Richard Simonetti- Não mandem Gravatas

                              NÃO MANDEM GRAVATAS!

Richard Simonetti

richardsimonetti@uol.com.br

 

   Nos idos de sessenta, século passado, já eram concorridas as sessões públicas do Centro Espírita Amor e Caridade, em Bauru. Ontem, como hoje, uma motivação básica: a procura de auxilio para males do corpo e da alma. Embora a racionalidade que caracteriza o Espiritismo, um contato com o Céu de pés firmes na Terra, as pessoas insistem em ver na doutrina codificada por Allan Kardec o apelo ao sobrenatural, sonhando prodígios em favor de sua saúde e bem-estar.

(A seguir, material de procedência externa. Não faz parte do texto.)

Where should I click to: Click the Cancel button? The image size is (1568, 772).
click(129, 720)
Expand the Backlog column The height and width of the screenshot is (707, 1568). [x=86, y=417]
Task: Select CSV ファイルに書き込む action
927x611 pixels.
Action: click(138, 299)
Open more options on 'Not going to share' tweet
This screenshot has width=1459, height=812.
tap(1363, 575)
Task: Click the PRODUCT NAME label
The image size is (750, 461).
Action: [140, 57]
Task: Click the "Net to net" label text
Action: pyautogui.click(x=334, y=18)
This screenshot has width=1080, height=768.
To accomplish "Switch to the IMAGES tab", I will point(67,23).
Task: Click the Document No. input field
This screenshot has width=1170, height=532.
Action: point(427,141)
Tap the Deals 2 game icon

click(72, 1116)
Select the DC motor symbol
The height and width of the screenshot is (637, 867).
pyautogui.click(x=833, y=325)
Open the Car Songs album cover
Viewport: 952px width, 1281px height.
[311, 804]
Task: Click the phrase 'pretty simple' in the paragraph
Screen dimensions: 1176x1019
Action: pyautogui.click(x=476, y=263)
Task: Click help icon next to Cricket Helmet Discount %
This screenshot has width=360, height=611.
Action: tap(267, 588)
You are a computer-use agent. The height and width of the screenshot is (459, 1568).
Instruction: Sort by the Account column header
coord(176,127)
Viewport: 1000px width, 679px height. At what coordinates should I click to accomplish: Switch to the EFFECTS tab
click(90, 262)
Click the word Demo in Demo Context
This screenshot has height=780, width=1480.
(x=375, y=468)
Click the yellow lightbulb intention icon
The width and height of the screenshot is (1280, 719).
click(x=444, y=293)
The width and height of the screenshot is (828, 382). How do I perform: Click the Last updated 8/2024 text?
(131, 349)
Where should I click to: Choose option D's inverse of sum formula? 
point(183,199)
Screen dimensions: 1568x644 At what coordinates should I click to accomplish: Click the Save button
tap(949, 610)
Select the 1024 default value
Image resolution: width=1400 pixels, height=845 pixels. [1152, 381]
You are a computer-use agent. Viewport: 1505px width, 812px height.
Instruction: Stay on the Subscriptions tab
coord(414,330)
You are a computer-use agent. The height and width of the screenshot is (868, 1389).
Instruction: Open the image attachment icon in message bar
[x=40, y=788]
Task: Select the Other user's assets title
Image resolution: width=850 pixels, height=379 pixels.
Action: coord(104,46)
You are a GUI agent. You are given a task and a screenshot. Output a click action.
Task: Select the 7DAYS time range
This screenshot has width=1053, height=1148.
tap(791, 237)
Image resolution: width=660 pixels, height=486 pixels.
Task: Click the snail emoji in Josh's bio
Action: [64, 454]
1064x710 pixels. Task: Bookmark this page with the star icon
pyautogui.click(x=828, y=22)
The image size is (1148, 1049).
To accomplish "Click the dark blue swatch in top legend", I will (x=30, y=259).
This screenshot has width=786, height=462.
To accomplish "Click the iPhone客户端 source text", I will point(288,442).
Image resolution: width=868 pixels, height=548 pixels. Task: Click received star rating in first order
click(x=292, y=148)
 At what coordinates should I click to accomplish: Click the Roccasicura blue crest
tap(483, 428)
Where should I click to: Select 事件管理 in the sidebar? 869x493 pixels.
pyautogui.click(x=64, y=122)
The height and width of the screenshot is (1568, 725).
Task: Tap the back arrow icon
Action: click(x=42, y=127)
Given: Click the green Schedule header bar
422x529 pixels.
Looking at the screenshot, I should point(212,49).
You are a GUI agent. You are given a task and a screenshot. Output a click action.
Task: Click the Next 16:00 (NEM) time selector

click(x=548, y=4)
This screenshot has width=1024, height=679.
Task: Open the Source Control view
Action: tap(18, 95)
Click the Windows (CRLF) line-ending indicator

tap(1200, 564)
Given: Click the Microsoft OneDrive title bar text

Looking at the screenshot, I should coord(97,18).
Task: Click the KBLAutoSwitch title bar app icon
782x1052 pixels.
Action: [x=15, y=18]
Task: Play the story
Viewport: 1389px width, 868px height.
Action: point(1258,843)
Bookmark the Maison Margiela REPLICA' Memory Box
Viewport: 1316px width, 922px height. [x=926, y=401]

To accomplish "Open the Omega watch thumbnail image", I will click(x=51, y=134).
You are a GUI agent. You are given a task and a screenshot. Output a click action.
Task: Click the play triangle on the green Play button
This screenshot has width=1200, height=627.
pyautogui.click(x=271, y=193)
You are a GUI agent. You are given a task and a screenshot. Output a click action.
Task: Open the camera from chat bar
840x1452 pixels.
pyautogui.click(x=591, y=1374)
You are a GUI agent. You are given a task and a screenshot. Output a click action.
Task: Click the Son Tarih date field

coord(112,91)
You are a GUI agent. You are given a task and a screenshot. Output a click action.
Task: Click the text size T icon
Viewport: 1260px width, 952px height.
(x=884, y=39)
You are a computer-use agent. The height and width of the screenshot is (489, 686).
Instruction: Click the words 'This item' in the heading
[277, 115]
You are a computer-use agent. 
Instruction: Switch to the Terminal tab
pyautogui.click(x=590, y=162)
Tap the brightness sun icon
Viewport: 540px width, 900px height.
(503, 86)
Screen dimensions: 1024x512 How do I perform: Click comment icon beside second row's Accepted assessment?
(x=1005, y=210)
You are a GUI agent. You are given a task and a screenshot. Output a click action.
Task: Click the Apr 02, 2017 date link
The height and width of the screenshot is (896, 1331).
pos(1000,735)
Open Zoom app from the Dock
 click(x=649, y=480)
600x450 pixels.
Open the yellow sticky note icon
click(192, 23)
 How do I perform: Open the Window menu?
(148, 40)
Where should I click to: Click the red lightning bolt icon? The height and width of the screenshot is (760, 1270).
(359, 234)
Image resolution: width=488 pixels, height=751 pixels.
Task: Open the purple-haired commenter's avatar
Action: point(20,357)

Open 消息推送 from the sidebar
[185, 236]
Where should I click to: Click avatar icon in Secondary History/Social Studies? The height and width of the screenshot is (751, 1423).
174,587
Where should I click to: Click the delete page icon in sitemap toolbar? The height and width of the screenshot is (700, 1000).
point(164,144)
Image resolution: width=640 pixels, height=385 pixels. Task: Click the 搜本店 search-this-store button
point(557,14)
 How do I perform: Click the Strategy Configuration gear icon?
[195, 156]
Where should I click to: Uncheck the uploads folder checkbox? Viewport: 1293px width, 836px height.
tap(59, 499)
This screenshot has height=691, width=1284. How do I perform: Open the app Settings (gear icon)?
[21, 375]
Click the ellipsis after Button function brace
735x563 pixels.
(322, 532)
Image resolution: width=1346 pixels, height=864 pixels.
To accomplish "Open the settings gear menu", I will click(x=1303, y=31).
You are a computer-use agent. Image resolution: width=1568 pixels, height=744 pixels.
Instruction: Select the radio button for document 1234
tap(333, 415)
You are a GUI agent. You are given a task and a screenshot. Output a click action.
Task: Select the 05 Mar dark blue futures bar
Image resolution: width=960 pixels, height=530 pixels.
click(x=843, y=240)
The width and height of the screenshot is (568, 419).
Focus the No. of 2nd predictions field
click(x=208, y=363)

   Tardam em compreender que o melhor benefício que devemos buscar no Centro Espírita é o esclarecimento quanto aos objetivos da jornada humana, o que estamos fazendo neste “vale de lágrimas”, de onde viemos e para onde vamos.

   A par do consolo que oferece, o Espiritismo explica que os males que nos afligem são decorrentes de nossas mazelas, inspiradas no velho egoísmo humano. Portanto, é preciso dar-lhe o contra veneno: a caridade.

   Embora seja muito mais que a simples doação de algo de nossa propriedade, é a primeira idéia que nos acode quando cogitamos em exercitá-la.

   E porque os Centros Espíritas situam-se como postos avançados nos domínios da solidariedade, atendendo multidões de carentes, somos sempre convocados a contribuir para a sustentação de seus abençoados serviços.

   Alguns dos apelos nesse sentido, que eu ouvia, ainda jovem, nas reuniões públicas do CEAC, fixaram-se em minha memória, por sua bem-humorada singularidade.

   – Meus amigos – dizia o dirigente –, tudo o que puderem enviar será muito bem aproveitado – gêneros alimentícios, eletrodomésticos, móveis, utensílios, roupas... Pedimos, porém, encarecidamente, atentarem à utilidade do que oferecem. Muita gente nos manda gravatas. Para quê? Pobre não usa gravata. Só se for para enforcar-se…

   Hoje, como ontem, a Doutrina Espírita enfatiza a mesma necessidade de exercitarmos desprendimento. É preciso contribuir

para a melhoria das condições de vida de multidões que vivem abaixo da linha da pobreza.

   As instituições já não recebem gravatas velhas, algo supérfluo na atualidade, destinado a ocasiões cerimoniosas. Não obstante, acontece pior. Muita gente imagina que pratica a caridade doando o que ficaria melhor no monturo.

   Ao avaliar velhos trastes, em face de faxina, reforma ou mudança, o imprestável é piedosamente remetido às instituições filantrópicas. Se a “vítima” escolhida conta com um serviço de recolhimento domiciliar, fica perfeito. É só telefonar e a viatura vem buscar o entulho, evitando despesas para livrar-se dele.

   É incrível, leitor amigo, mas, infelizmente, metade das doações recebidas constitui material imprestável! Alguns exemplos:

Vetustos aparelhos elétricos. Ficariam bem em museus…

Roupas bolorentas e rotas. Nem para pano de chão…

Carcomidos sapatos, sem o par. Para pernetas?…

Medicamentos vencidos. Impulso homicida?…

Móveis imprestáveis. Só em cenário de bombardeio…

Colchões desconjuntados e encardidos. Para faquires?…

Carcaças de brinquedos. Estímulo à imaginação?…

Cereais carunchados. Coisa de terrorista…

    É só o trabalho de recolher e jogar fora, o que demanda esforço dos voluntários e do motorista, gasto de gasolina, tempo perdido.

   Permita-me, prezado leitor, definir uma regra básica que devemos observar quando nos dispomos a atender aos apelos da solidariedade.

   Usaríamos sem constrangimento o que vamos doar?

   Se não serve para nós, por que haverá de servir para alguém? Se passível de conserto ou limpeza, tomemos a iniciativa, antes de doar.

   Sempre que possível, levemos pessoalmente nosso donativo, tomando contato com a instituição beneficiada, conhecendo seus serviços, suas carências…

Então, sim, estaremos exercitando a caridade, o bem que praticamos quando nos desprendemos de utilidades, deixando as inutilidades para os agentes de limpeza.